- Born: 1970 (age 55–56) Uganda
- Citizenship: Uganda
- Education: Makerere University Bachelor of Science in Geology and Chemistry Norwegian University of Science and Technology Master of Science in Petroleum Engineering
- Occupations: Geologist, Petroleum Engineer and business executive
- Years active: 1990 — present
- Known for: Oil matters
- Title: Executive director Petroleum Authority of Uganda (beginning 1 December 2026)

= Fred Kabanda =

Ugandan geologist, engineer and business executive (born 1970

Fred Kabanda is a Ugandan geologist, petroleum engineer and business executive. He was appointed as the executive director of the Petroleum Authority of Uganda in September 2026. He is expected to take up this position on 1 December 2026, after "the completion of the recruitment and onboarding process". Before that he served as Head of the Extractives Division at the African Development Bank.
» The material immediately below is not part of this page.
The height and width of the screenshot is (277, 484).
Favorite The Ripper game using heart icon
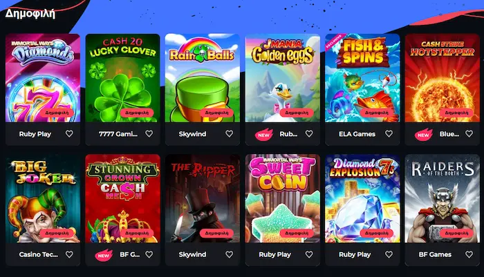tap(229, 254)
==Background and education==
He was born in Uganda circa 1970. He studied at Makerere University, the county's oldest and largest public university, where he graduated with a Bachelor of Science degree in Geology and Chemistry in 1993. His degree of Master of Science in Petroleum engineering was awarded by the Norwegian University of Science and Technology.

==Career==
As of 2026, his career in "petroleum regulation, policy development and extractives governance", extended over a more than thirty year timeline. During that period, he worked in the Ugandan Ministry of Energy and Mineral Development, rising to the rank of "Assistant Commissioner and Head of the Regulatory Unit in the Petroleum Exploration and Production Department". He was one of the technocrats who formulated the Uganda National Oil and Gas Policy of 2008.

In June 2016, when the position of executive director at PAU was advertised, Fred Kabanda applied but the board selected Ernest Rubondo. In 2026, following the expiry of Rubondo's two consecutive terms at the helm, the board appointed Fred Kabanda to succeed him.

He was then employed by the African Development Bank where he has been responsible for policy support and strategy formulation on "extractives development across the continent". He is reported to assume the helm at PAU when the organizational focus shifts to supervision of "production, transportation and commercialisation of Uganda's crude oil".